* _Task brief_:
Output all of the entries exactly as they are given.
+ + + +
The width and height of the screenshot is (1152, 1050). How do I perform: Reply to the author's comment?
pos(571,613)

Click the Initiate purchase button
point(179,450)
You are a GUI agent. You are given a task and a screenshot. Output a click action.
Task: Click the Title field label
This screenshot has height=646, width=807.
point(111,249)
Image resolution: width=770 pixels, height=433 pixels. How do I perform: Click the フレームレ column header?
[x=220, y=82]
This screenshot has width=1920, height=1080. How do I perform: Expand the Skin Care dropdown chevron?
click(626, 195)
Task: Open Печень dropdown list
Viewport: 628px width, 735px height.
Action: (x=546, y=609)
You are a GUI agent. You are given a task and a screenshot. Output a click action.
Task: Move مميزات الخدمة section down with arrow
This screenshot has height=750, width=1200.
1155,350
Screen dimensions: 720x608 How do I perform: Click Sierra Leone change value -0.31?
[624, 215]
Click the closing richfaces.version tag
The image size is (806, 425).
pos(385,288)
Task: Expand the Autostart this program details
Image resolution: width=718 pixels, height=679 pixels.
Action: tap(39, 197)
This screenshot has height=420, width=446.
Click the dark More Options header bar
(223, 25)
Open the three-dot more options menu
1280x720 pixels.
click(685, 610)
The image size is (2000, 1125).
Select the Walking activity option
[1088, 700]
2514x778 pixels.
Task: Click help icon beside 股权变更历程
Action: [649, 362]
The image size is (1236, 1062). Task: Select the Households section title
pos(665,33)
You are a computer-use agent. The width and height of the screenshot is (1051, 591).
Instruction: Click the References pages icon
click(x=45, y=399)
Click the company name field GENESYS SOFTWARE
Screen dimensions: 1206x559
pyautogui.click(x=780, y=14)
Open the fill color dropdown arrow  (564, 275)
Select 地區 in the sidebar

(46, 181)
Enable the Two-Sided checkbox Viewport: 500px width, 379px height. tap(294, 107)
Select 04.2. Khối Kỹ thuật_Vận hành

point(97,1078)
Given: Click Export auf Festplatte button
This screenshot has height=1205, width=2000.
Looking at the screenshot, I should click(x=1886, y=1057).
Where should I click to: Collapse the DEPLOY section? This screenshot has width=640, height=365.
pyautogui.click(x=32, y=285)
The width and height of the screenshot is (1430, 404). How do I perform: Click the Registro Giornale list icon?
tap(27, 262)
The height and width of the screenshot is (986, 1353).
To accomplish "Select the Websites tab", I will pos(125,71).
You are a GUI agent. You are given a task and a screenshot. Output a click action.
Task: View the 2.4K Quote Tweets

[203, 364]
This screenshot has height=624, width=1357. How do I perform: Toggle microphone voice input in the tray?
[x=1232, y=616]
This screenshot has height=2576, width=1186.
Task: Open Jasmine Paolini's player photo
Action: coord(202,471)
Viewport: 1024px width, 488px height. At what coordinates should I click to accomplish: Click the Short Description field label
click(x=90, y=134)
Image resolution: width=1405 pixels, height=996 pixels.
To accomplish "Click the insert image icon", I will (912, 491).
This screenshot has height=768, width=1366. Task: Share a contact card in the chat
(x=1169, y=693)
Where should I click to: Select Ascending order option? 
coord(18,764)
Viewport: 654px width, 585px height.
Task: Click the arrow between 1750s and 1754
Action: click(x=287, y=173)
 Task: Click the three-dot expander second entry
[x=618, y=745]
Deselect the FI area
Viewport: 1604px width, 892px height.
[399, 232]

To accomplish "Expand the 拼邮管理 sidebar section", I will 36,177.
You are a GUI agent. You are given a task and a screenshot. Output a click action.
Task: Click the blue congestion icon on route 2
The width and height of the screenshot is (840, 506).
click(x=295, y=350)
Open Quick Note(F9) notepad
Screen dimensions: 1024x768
+ + + +
* _Task output_:
The width and height of the screenshot is (1152, 1050). How do I perform: Reply to the author's comment?
pos(571,613)

Click the Initiate purchase button
point(179,450)
You are a GUI agent. You are given a task and a screenshot. Output a click action.
Task: Click the Title field label
This screenshot has height=646, width=807.
point(111,249)
Image resolution: width=770 pixels, height=433 pixels. How do I perform: Click the フレームレ column header?
[x=220, y=82]
This screenshot has width=1920, height=1080. How do I perform: Expand the Skin Care dropdown chevron?
click(626, 195)
Task: Open Печень dropdown list
Viewport: 628px width, 735px height.
Action: (x=546, y=609)
You are a GUI agent. You are given a task and a screenshot. Output a click action.
Task: Move مميزات الخدمة section down with arrow
This screenshot has height=750, width=1200.
1155,350
Screen dimensions: 720x608 How do I perform: Click Sierra Leone change value -0.31?
[624, 215]
Click the closing richfaces.version tag
The image size is (806, 425).
pos(385,288)
Task: Expand the Autostart this program details
Image resolution: width=718 pixels, height=679 pixels.
Action: tap(39, 197)
This screenshot has height=420, width=446.
Click the dark More Options header bar
(223, 25)
Open the three-dot more options menu
1280x720 pixels.
click(685, 610)
The image size is (2000, 1125).
Select the Walking activity option
[1088, 700]
2514x778 pixels.
Task: Click help icon beside 股权变更历程
Action: [649, 362]
The image size is (1236, 1062). Task: Select the Households section title
pos(665,33)
You are a computer-use agent. The width and height of the screenshot is (1051, 591).
Instruction: Click the References pages icon
click(x=45, y=399)
Click the company name field GENESYS SOFTWARE
Screen dimensions: 1206x559
pyautogui.click(x=780, y=14)
Open the fill color dropdown arrow  (564, 275)
Select 地區 in the sidebar

(46, 181)
Enable the Two-Sided checkbox Viewport: 500px width, 379px height. tap(294, 107)
Select 04.2. Khối Kỹ thuật_Vận hành

point(97,1078)
Given: Click Export auf Festplatte button
This screenshot has height=1205, width=2000.
Looking at the screenshot, I should click(x=1886, y=1057).
Where should I click to: Collapse the DEPLOY section? This screenshot has width=640, height=365.
pyautogui.click(x=32, y=285)
The width and height of the screenshot is (1430, 404). How do I perform: Click the Registro Giornale list icon?
tap(27, 262)
The height and width of the screenshot is (986, 1353).
To accomplish "Select the Websites tab", I will pos(125,71).
You are a GUI agent. You are given a task and a screenshot. Output a click action.
Task: View the 2.4K Quote Tweets

[203, 364]
This screenshot has height=624, width=1357. How do I perform: Toggle microphone voice input in the tray?
[x=1232, y=616]
This screenshot has height=2576, width=1186.
Task: Open Jasmine Paolini's player photo
Action: coord(202,471)
Viewport: 1024px width, 488px height. At what coordinates should I click to accomplish: Click the Short Description field label
click(x=90, y=134)
Image resolution: width=1405 pixels, height=996 pixels.
To accomplish "Click the insert image icon", I will (912, 491).
This screenshot has height=768, width=1366. Task: Share a contact card in the chat
(x=1169, y=693)
Where should I click to: Select Ascending order option? 
coord(18,764)
Viewport: 654px width, 585px height.
Task: Click the arrow between 1750s and 1754
Action: click(x=287, y=173)
 Task: Click the three-dot expander second entry
[x=618, y=745]
Deselect the FI area
Viewport: 1604px width, 892px height.
[399, 232]

To accomplish "Expand the 拼邮管理 sidebar section", I will 36,177.
You are a GUI agent. You are given a task and a screenshot. Output a click action.
Task: Click the blue congestion icon on route 2
The width and height of the screenshot is (840, 506).
click(x=295, y=350)
Open Quick Note(F9) notepad
Screen dimensions: 1024x768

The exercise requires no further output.